Study finds world's marine wilderness rapidly dwindling
Researchers say most of remaining marine wilderness is unprotected, leaving it vulnerable to being lost.
Melbourne: The first comprehensive map of ocean wilderness has revealed that just 13 per cent of the world's oceans remain untouched by the damaging impacts of human activities, scientists said today.
The researchers from the University of Queensland (UQ) in Australia and international colleagues identified marine areas devoid of intense human impacts by analysing 19 stressors including commercial shipping, sediment runoff and several types of fishing.
They said most of the remaining marine wilderness was unprotected, leaving it vulnerable to being lost.
"Marine areas that can be considered pristine are becoming increasingly rare as fishing and shipping fleets expand their reach across almost all of the world's oceans, and sediment runoff smothers many coastal areas," said Kendall Jones, a PhD candidate at UQ.
"Improvements in shipping technology mean that even the most remote wilderness areas may come under threat in the future, including once ice-covered places that are now accessible because of climate change," said Jones.
In the study published in the journal Current Biology, the researchers found little wilderness remaining in coastal habitats such as coral reefs, because of nearby human activities.
Most marine wilderness was located in the Arctic and Antarctic or around remote Pacific island nations such as French Polynesia.
The findings highlight an immediate need for conservation policies to recognise and protect the unique values of marine wilderness.

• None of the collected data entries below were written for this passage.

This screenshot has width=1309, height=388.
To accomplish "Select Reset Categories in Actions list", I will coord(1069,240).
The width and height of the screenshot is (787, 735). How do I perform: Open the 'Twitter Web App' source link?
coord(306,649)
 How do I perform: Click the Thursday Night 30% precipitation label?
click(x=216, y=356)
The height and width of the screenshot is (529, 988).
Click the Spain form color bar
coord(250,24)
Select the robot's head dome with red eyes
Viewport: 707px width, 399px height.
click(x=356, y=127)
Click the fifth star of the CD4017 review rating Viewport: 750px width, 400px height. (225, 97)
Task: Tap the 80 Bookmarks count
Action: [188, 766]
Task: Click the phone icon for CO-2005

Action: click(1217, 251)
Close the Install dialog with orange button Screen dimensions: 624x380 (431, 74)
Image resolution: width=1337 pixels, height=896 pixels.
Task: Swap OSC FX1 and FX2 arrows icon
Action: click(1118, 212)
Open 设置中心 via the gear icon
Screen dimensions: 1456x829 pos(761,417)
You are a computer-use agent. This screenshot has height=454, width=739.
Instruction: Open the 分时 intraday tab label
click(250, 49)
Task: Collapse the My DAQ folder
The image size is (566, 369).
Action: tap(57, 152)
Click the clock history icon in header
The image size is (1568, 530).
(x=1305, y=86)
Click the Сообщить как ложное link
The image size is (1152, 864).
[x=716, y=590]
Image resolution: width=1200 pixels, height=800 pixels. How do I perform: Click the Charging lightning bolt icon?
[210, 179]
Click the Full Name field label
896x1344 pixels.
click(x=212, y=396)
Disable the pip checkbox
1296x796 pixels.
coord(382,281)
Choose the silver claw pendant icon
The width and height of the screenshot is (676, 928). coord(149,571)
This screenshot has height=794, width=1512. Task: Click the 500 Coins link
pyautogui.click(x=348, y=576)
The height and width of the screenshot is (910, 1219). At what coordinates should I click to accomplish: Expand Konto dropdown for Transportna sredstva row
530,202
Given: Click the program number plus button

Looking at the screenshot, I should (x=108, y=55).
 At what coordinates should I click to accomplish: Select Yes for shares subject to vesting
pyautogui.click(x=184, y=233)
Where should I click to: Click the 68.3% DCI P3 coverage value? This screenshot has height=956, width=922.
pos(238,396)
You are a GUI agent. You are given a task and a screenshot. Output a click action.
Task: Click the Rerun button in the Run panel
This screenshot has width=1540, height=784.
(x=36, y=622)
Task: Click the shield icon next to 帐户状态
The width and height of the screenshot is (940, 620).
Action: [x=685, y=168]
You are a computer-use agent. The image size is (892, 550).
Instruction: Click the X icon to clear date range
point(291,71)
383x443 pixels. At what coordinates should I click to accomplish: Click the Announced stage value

"Marine wilderness areas are home to unparalleled levels of life, holding massive abundances of species and high genetic diversity, giving them resilience to threats like climate change," said James Watson, a professor at UQ.
"We know these areas are declining catastrophically, and protecting them must become a focus of multilateral environmental agreements. If not, they will likely disappear within 50 years," said Watson.
Jones said preserving marine wilderness also required regulating the high seas, which had proven difficult historically, as no country had jurisdiction.
"Late last year the United Nations began developing a legally binding high seas conservation treaty, essentially a Paris Agreement for the ocean," he said.
"This agreement would have the power to protect large areas of the high seas and might be our best shot at saving some of Earth's last remaining marine wilderness," said Jones.